Tristram Stuart era uno stu­dente quindicenne di Cambridge quando si rese conto che il cibo buttato via dai negozi, che lui recuperava per nutrirci i maiali, era ancora fre­sco e commestibile. Un giorno si accorse che la fattoria vicina get­tava le patate appena prodotte perché non erano adatte agli standard dei supermercati. As­saggiò il pane buttato dal panet­tiere e constatò che era ottimo.

 
Da allora, la sua vita non fu più la stessa. Perché Stuart, che oggi è un trentenne ricercatore di Storia a Cambridge e scrittore (in Italia è uscito il suo libro Sprechi, edito da Mondadori, da 15 anni si nutre con gli scarti dei supermercati. Cibo considerato da buttare perché vicino alla da­ta di scadenza, e soprattutto per una serie di meccanismi perver­si che correggono con il bidone della spazzatura la sovrabbon­danza di alimenti nei Paesi “svi­luppati”. Mentre l’altra metà del mondo non sa che cosa mettere nel piatto.
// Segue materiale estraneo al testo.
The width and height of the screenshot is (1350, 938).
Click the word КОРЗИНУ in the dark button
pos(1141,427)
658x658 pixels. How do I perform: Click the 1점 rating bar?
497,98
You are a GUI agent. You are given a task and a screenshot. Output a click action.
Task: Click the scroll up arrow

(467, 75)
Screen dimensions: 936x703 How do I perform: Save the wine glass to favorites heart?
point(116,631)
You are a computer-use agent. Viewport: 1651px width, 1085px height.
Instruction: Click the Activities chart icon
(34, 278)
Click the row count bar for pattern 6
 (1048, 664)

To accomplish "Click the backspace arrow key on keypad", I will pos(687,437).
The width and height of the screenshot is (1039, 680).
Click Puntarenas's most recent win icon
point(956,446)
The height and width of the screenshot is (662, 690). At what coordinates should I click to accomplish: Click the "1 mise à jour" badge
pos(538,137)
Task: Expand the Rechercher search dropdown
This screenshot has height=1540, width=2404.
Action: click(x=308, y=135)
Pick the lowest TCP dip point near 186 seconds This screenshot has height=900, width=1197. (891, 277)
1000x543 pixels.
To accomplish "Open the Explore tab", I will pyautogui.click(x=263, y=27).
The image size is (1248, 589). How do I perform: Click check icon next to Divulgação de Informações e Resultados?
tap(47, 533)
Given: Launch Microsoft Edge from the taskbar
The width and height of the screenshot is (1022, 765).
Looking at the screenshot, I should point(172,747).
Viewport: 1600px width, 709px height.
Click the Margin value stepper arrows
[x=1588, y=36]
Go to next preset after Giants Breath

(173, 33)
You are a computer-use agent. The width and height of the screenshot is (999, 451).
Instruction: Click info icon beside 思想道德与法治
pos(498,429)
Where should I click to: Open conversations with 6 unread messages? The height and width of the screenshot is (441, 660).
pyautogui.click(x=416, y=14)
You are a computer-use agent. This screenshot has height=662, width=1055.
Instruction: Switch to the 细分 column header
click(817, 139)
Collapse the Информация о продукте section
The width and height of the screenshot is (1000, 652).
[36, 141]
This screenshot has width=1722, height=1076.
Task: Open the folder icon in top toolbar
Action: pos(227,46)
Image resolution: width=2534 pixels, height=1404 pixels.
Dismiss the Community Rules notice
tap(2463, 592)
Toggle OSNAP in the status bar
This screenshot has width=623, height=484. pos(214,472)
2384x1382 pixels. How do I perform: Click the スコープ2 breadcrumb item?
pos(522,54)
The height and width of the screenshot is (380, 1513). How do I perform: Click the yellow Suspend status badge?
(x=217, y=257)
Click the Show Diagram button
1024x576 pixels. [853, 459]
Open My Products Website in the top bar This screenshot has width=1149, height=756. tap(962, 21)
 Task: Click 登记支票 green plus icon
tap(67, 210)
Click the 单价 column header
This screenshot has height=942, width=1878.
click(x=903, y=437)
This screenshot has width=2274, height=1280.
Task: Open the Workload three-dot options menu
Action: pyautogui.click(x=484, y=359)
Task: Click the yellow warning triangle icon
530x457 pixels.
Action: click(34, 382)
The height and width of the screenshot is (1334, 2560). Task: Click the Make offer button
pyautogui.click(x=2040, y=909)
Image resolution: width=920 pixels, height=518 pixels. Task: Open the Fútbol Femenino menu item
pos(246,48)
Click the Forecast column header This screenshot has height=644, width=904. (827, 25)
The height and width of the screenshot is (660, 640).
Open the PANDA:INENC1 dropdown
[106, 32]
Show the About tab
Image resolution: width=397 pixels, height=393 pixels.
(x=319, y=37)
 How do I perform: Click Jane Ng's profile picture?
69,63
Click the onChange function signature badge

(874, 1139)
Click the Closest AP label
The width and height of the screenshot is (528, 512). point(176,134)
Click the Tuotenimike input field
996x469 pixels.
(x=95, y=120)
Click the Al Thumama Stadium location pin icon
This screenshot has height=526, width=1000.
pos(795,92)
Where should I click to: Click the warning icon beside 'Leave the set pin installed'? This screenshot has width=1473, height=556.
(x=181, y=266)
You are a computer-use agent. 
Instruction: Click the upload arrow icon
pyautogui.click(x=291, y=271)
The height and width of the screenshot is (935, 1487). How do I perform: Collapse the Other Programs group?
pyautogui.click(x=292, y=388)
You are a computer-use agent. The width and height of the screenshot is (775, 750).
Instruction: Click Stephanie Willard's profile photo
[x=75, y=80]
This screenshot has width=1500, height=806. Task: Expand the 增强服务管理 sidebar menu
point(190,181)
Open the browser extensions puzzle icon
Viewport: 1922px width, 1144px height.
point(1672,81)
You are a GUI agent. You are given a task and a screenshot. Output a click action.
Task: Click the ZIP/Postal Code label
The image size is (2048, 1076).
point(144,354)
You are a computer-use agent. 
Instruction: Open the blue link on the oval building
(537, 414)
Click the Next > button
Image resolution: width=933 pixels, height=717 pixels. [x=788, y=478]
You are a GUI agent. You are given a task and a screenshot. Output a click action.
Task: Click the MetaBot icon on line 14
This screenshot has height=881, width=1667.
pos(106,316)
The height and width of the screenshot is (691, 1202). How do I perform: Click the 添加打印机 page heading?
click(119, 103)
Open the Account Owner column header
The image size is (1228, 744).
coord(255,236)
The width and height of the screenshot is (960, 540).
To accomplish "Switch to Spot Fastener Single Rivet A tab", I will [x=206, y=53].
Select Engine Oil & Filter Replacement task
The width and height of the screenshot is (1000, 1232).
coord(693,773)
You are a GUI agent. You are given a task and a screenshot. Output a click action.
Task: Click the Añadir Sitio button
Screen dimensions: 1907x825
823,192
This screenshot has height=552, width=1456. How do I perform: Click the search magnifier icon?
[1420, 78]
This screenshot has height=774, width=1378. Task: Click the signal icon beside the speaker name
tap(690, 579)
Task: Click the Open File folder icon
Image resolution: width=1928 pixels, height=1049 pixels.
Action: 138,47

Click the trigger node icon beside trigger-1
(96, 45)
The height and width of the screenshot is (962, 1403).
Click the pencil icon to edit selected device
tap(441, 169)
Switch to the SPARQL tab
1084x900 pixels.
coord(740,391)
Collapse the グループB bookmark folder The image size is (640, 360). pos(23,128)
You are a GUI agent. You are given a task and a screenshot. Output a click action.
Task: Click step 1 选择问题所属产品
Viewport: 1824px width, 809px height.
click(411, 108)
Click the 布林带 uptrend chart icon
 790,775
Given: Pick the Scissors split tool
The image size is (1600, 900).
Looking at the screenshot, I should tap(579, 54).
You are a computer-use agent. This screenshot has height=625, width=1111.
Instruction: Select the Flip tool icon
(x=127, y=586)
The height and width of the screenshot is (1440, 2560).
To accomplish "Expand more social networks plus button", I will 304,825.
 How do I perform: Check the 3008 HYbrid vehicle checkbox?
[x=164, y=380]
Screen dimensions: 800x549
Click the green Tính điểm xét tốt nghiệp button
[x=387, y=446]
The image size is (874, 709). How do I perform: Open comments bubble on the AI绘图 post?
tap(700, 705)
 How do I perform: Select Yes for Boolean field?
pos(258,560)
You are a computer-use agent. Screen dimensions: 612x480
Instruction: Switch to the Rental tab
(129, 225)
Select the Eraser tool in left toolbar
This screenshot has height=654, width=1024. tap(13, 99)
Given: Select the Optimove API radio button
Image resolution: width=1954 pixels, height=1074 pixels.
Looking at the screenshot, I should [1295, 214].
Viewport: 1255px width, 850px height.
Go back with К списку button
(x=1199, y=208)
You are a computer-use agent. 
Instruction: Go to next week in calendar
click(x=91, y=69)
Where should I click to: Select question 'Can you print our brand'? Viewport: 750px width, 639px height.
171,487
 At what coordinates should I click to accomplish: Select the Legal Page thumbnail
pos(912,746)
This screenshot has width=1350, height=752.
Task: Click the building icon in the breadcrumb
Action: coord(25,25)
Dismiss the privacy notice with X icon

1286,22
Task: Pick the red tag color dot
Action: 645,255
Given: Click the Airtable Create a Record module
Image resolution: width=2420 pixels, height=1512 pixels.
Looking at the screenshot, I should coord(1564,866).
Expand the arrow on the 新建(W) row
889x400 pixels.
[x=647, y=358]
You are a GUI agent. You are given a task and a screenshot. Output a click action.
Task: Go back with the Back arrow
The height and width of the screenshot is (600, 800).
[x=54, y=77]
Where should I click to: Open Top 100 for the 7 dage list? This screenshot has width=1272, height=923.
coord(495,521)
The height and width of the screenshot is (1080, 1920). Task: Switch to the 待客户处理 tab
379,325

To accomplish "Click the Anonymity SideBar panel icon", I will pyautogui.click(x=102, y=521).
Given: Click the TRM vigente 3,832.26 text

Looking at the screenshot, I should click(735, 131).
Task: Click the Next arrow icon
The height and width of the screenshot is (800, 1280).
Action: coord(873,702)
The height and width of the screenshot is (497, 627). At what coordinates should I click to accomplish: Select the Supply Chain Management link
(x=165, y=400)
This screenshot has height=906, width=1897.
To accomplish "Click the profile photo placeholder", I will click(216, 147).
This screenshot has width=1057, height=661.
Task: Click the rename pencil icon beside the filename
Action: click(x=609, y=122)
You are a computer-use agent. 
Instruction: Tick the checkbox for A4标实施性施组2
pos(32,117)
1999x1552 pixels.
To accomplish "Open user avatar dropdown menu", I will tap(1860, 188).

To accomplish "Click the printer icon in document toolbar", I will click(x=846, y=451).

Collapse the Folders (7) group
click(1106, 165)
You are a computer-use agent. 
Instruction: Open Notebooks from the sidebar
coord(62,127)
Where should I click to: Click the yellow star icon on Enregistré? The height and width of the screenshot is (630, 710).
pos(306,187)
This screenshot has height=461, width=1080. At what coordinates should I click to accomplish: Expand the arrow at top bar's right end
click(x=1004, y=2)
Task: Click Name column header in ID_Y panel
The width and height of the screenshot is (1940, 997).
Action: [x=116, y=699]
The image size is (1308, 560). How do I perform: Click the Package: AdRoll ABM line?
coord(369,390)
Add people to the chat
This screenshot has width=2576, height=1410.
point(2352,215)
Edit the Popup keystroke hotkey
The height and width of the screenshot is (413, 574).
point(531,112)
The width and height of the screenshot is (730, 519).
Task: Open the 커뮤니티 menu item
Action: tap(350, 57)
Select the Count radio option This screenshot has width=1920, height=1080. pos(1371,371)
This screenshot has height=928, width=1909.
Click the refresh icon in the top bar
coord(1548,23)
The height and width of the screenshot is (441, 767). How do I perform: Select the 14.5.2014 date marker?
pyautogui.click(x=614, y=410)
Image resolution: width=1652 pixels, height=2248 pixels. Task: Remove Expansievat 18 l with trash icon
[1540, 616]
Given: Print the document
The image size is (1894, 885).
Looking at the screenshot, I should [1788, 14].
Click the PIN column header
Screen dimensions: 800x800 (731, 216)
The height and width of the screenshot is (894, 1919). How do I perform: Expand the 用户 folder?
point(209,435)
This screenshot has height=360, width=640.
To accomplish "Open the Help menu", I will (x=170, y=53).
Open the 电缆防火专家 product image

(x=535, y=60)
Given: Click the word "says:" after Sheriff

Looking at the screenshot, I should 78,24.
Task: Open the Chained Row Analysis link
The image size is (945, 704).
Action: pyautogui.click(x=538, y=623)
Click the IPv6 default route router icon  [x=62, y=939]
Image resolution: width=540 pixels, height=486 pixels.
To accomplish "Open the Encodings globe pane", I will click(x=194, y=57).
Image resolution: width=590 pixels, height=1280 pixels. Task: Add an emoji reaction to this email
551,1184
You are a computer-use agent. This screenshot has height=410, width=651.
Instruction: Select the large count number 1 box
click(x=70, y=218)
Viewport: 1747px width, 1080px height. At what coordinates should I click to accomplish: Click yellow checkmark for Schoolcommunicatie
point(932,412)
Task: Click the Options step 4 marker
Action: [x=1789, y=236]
È questo scandalo che Tristram Stuart, diventato un leader del movimento anti­consumistico freeganism, vuole denunciare quando gira il mon­do organizzando mega-pranzi pubblici nelle piazze, a base solo di cibo recuperato dagli scarti della filiera alimentare (due anni fa riuscì a dare da mangiare a cinquemila persone in Trafalgar Square, a Londra). In Italia la fi­losofia alla base delle azioni di­mostrative di Stuart è confluita in realtà come il Banco alimen­tare Onlus e il Last minute market. Già dal 1989, il Banco a­limentare, grazie all’opera di mi­gliaia di volontari, recupera le eccedenze da vari soggetti della filiera agroalimentare e le ridi­stribuisce gratuitamente ad enti caritativi, dalle mense alle co­munità di accoglienza: l’anno scorso in questo modo sono sta­te imbandite le tavole di quasi un milione e mezzo di persone, attraverso oltre ottomila struttu­re. Diverso è invece il meccani­smo del Last minute market, na­to da un progetto della facoltà di Agraria dell’Università di Bolo­gna sulla riduzione degli spre­chi. Il “mercato dell’ultimo mi­nuto”, infatti, non gestisce i pro­dotti invenduti e non ha magaz­zini né mezzi propri per il ritiro, ma permette l’incontro tra do­manda e offerta e si occupa della messa in sicurezza di tutte le fasi del sistema. Si recuperano così tutte le tipologie di prodotto.